Artikel Mittwoch, 18.10.2006 |  Drucken

„Der dumme Muselmann, dieser geschworene Feind der Gelehrsamkeit, war es, der sie unter uns wieder aufweckte." – Rede des Preisträges des Deutschen Buchhandels Wolf Lepenies

Danke - sagte Andrei Plesu, als er 1993 den New Europe Prize erhielt, mit dem Zivilcourage und Visionen für die Zukunft ausgezeichnet wurden. Doch ging er auf Distanz zum Namen der Auszeichnung. Zu unserer Verblüffung betonte Plesu, wie sehr dem Diktator Ceausescu dieser Name gefallen hätte: Preis des Neuen Europa. Den Rumänen hatte man befohlen, im Alten das Schlechte und im Neuen das Gute zu sehen. So verbanden sie schließlich alles Neue mit der Diktatur. Dissidenten waren im Namen der "Neuen Politik" inhaftiert, Traditionen mit Hinweis auf die "Neue Kultur" zerstört, Bauerndörfer im Rahmen der "Neuen Siedlungspolitik" abgerissen worden. Plesu bedankte sich - und nannte einen fiktiven Preis, den er noch lieber erhalten hätte: den Preis des Alten Europa.
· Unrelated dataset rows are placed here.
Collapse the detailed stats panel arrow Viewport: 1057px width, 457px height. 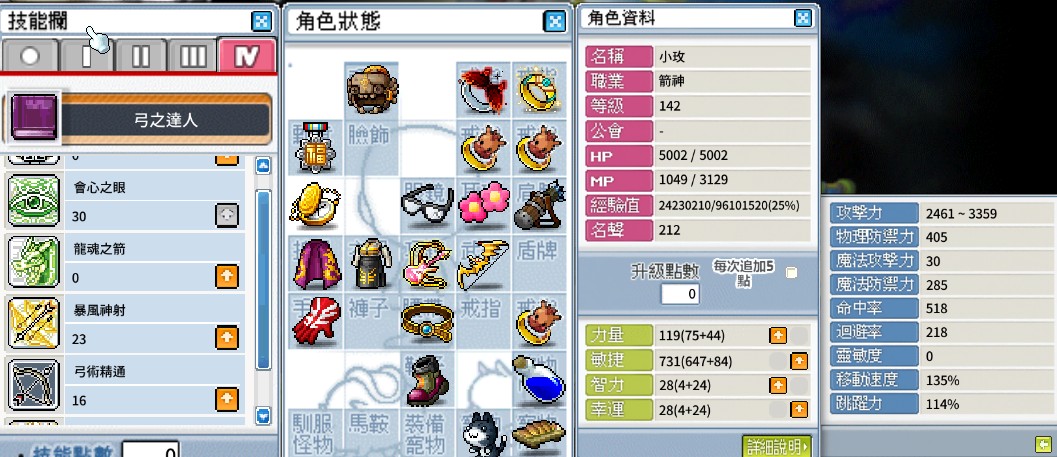tap(1042, 444)
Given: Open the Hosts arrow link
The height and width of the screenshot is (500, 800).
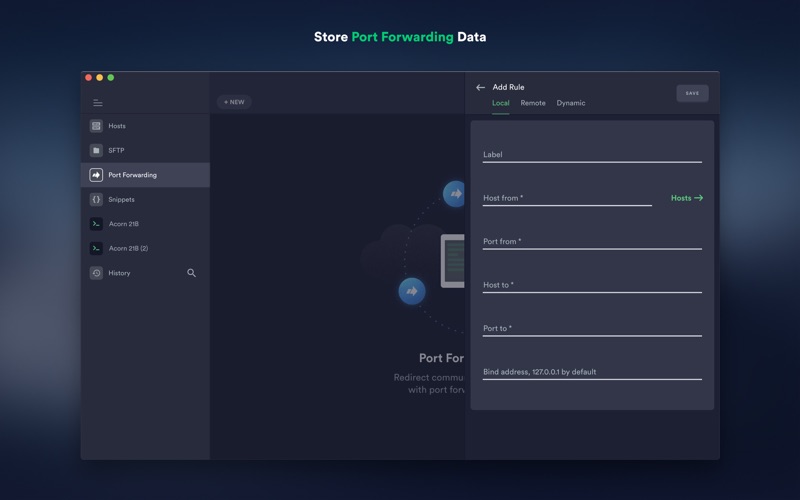Looking at the screenshot, I should click(x=686, y=198).
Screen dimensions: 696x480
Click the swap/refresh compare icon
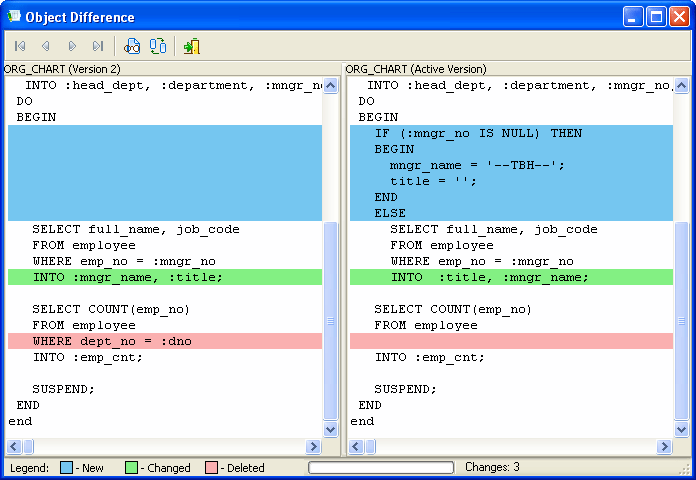pyautogui.click(x=158, y=46)
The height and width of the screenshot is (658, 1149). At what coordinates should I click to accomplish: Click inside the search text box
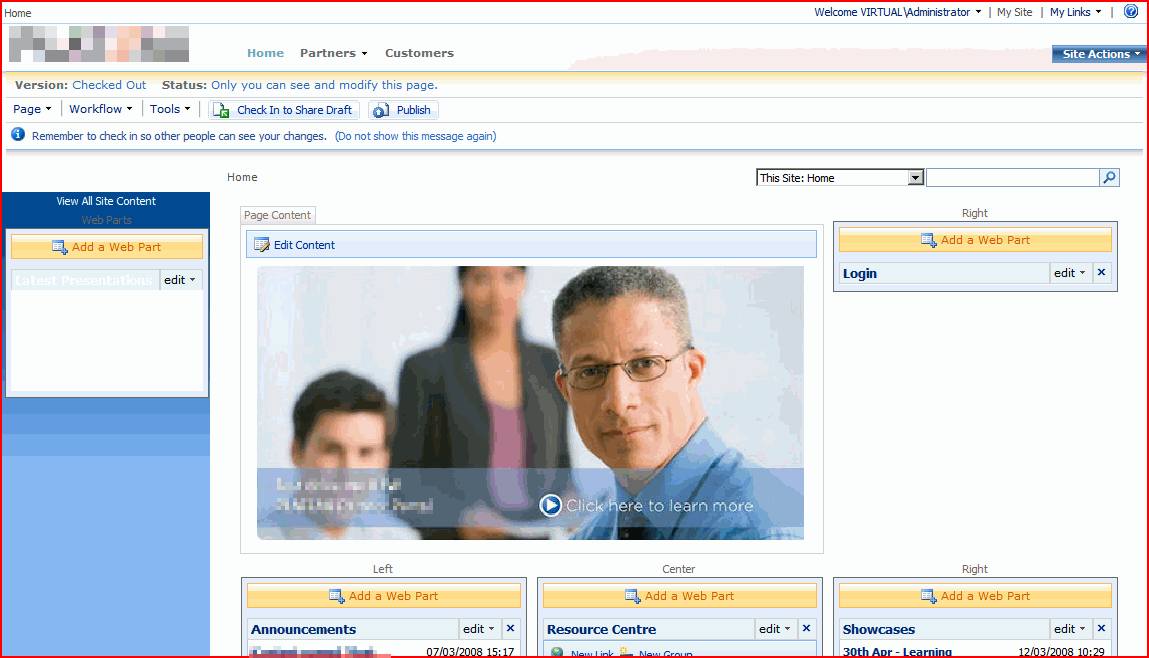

Andrei Plesu gehört zu den "Extrapersonen", mit denen Joachim Nettelbeck und ich nach dem Ende des Kommunismus halfen, in Mittel- und Osteuropa Institutionen für die Wissenschaft zu bauen. 1989 begann ein Lernabenteuer. In Bukarest gaben die Gegenwart der Orthodoxie und das Erbe Ostroms dem Nachdenken über die Rolle der Religion in der Moderne eine neue Sicht; in Sankt Petersburg erfuhren wir, dass Griechisch und Latein keine toten Sprachen gewesen waren, sondern dass sie ein lebendiges Medium der Kommunikation gebildet hatten, in dem auch unter einem kommunistischen Regime der freiheitliche europäische Geist überwintern konnte.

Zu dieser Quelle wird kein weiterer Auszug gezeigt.